_Problem_
Scan the data below for lines holding the word "agent", and copy each line found.

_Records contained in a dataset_
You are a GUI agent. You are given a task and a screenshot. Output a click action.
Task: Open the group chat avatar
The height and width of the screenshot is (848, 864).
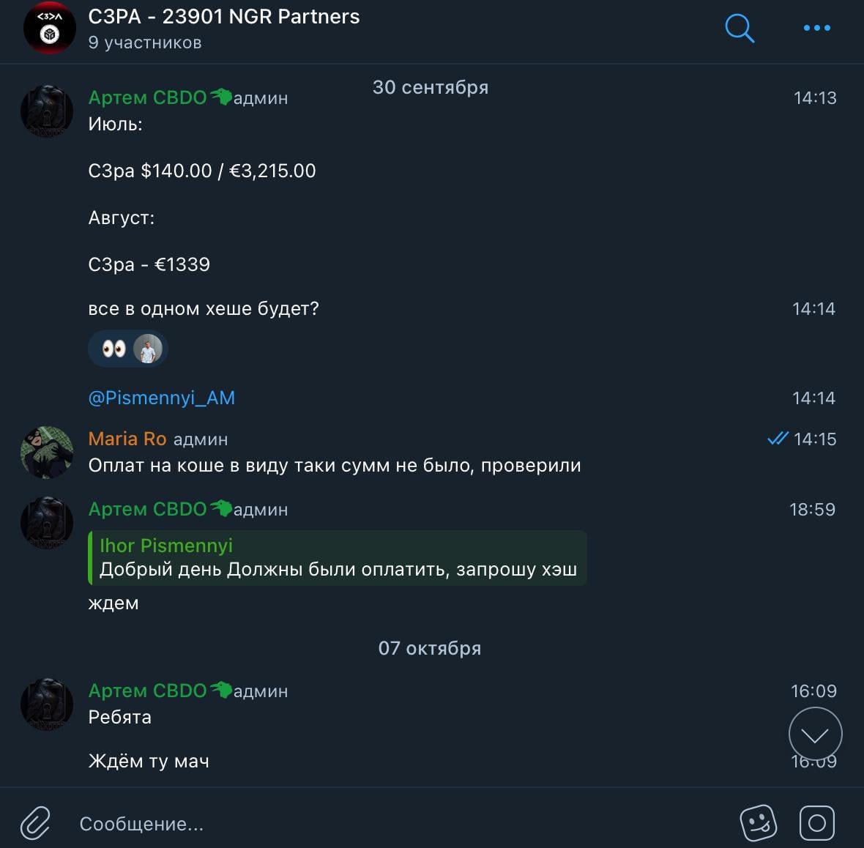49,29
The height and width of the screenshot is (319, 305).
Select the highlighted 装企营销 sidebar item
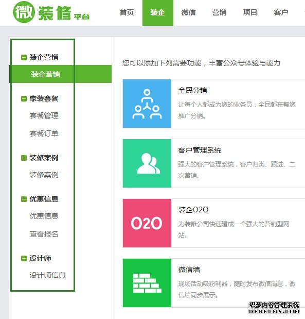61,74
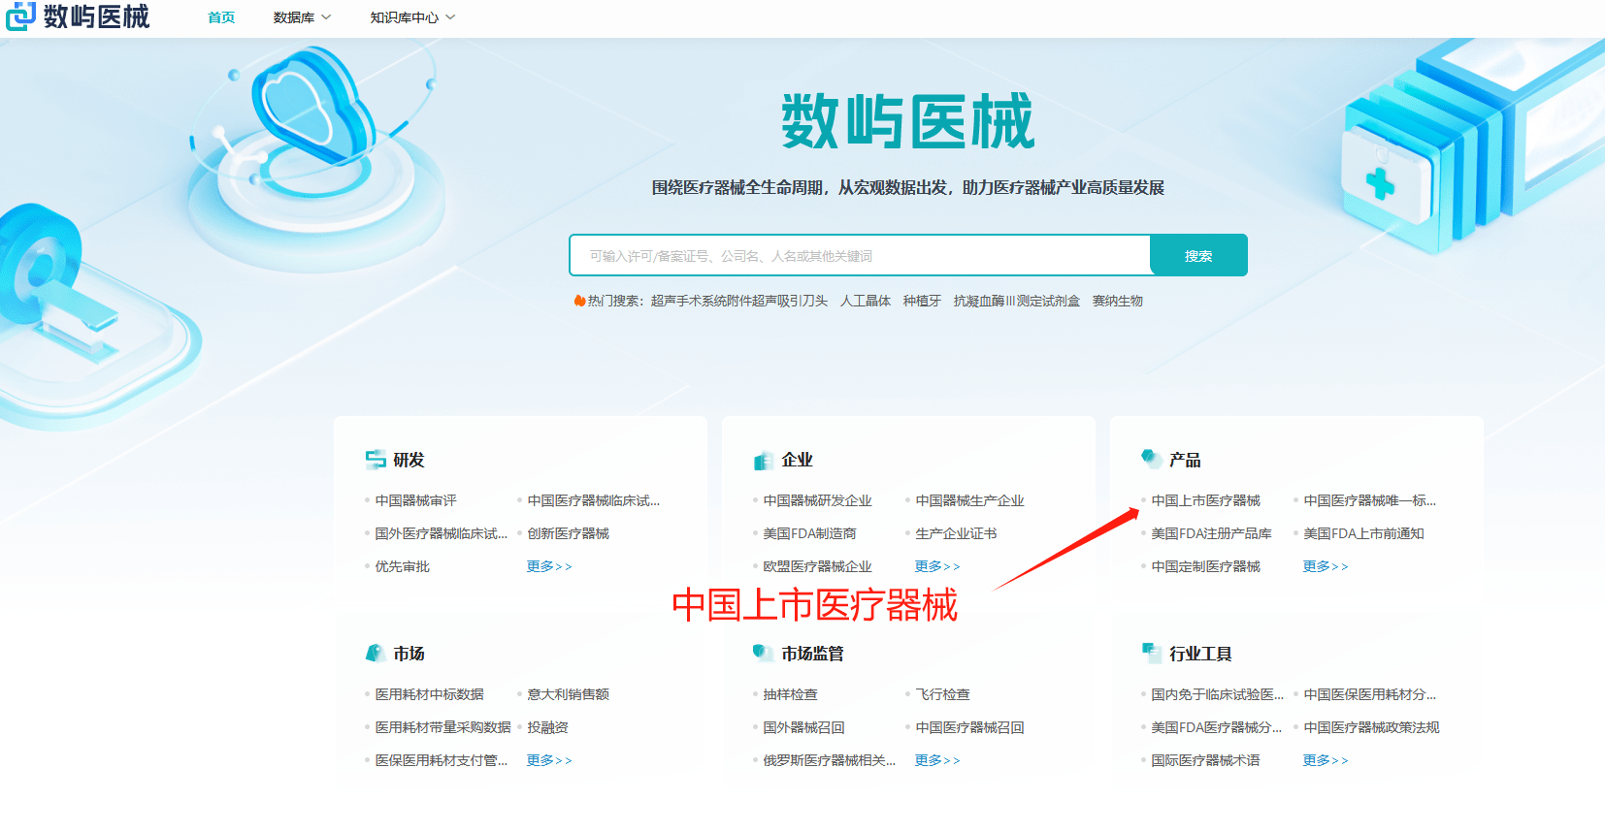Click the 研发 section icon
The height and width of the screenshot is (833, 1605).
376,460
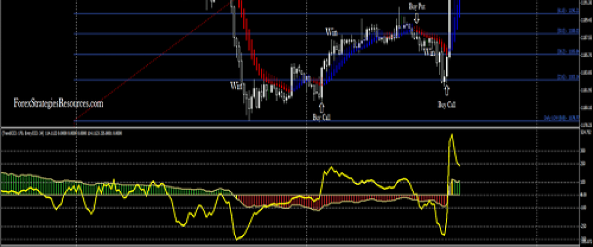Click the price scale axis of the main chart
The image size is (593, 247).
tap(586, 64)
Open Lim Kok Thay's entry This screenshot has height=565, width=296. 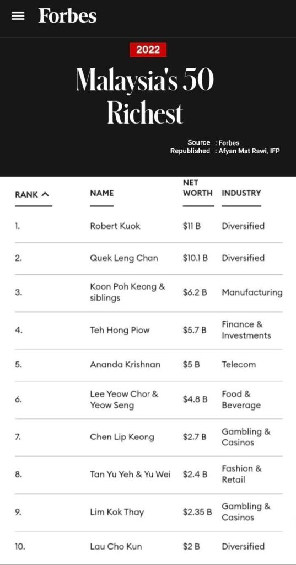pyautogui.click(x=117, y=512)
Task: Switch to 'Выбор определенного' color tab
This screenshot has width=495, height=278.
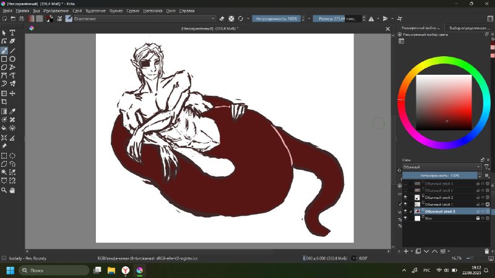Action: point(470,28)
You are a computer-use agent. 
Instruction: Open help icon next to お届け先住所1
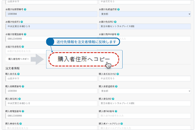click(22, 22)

_Task response_
You are a GUI agent. You are given a task and a screenshot. Output a click action.
You are a computer-use agent. 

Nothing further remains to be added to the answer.